Aim: Extract every line of the records that contains the word "icon", copying each line in full.

━━ Given records

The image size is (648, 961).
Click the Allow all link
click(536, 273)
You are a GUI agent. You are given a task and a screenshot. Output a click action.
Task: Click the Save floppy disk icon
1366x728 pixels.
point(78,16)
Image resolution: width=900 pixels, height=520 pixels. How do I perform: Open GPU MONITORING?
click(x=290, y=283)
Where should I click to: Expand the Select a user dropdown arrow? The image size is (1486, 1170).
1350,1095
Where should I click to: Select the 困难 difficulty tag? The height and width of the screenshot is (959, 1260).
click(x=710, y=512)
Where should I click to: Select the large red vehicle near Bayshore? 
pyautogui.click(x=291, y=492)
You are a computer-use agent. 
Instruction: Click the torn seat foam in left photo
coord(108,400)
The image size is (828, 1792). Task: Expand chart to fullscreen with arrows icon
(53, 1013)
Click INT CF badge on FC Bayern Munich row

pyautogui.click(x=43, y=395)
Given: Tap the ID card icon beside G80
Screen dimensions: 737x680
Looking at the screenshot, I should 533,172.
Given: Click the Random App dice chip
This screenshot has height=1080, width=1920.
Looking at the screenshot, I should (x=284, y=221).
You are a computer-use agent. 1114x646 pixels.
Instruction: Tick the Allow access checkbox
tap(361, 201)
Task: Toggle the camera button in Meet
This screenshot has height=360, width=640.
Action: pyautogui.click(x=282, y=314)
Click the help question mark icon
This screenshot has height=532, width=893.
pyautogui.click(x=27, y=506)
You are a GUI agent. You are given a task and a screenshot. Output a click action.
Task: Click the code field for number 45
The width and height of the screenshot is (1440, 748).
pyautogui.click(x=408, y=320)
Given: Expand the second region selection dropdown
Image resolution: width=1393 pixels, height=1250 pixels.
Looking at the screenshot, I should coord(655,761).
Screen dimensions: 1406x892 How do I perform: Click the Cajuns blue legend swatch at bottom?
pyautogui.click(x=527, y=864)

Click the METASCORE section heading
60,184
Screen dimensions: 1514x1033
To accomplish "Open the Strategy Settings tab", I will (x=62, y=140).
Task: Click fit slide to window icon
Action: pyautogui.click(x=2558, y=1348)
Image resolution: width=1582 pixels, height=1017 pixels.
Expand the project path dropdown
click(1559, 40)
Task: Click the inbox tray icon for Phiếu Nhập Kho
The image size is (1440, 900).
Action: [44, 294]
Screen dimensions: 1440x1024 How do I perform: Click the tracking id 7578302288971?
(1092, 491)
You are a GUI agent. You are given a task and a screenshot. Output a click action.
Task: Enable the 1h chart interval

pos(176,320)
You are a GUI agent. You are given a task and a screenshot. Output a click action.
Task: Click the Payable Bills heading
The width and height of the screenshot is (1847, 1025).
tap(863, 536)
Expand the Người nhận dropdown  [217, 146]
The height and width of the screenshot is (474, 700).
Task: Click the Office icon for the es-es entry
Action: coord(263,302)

━━━━

Task output:
Task: Click the Save floppy disk icon
The image size is (828, 1792). Task: Expand chart to fullscreen with arrows icon
Given: Tap the ID card icon beside G80
Click the help question mark icon
Task: Click fit slide to window icon
Task: Click the inbox tray icon for Phiếu Nhập Kho
Task: Click the Office icon for the es-es entry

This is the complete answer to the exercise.